--- start of Material for this task ---

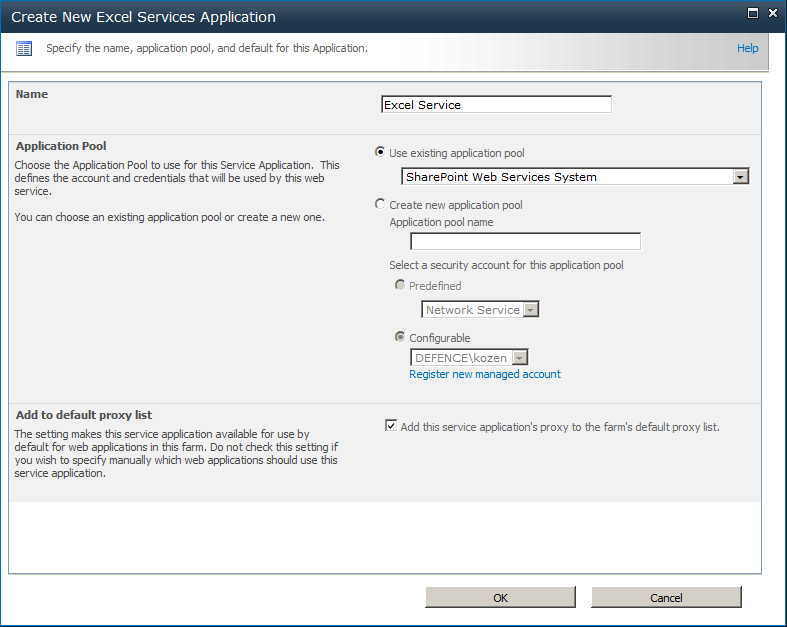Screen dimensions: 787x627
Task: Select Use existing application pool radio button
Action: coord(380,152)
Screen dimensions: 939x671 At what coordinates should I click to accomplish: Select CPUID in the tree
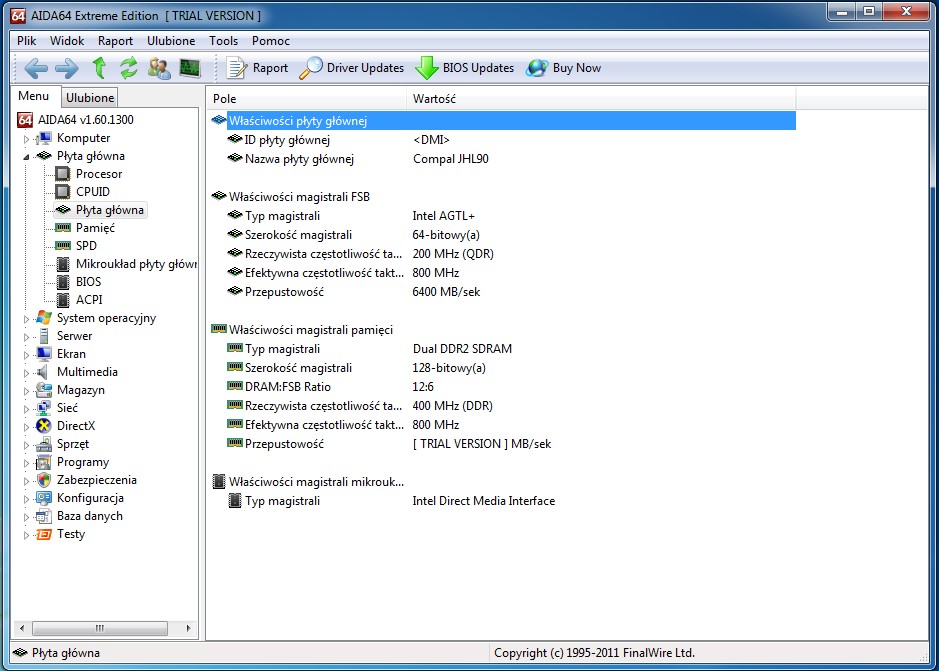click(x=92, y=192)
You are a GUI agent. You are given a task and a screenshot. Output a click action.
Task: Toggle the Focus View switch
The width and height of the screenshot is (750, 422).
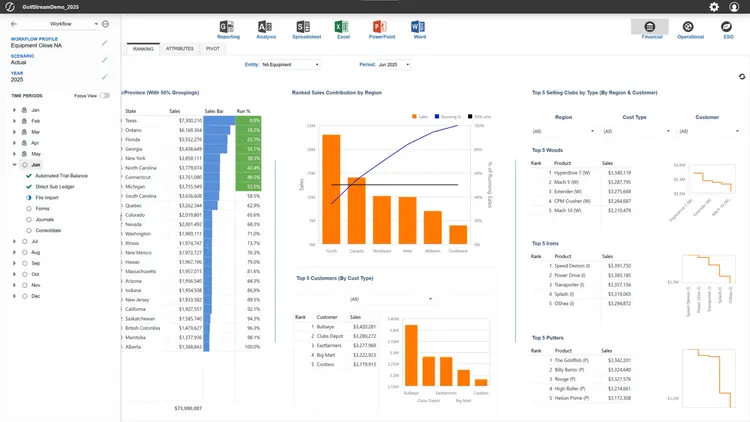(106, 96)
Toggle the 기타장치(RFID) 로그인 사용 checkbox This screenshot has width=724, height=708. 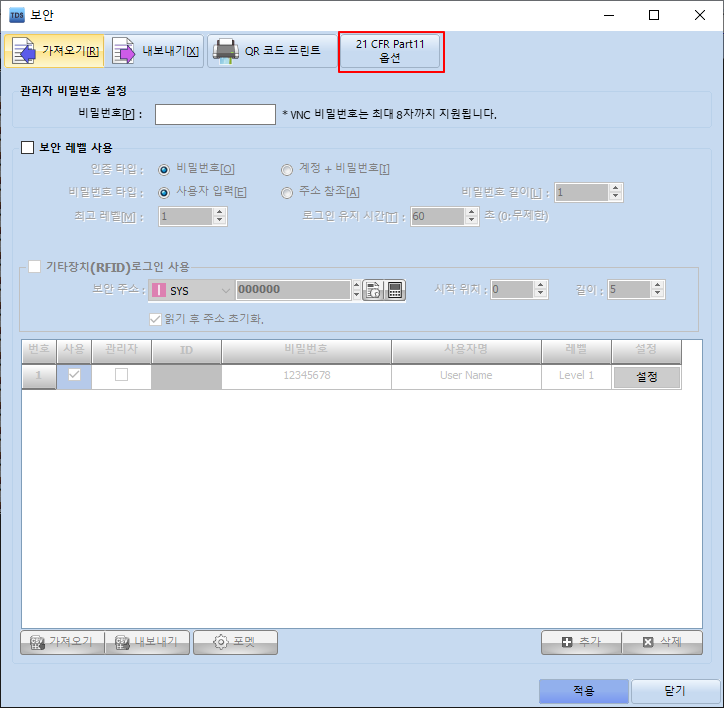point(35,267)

--- end of Material for this task ---

● Stated exercise: How many lines in the entries above contain the word "Select"? Reply with the number alone.

● Reply to the task: 2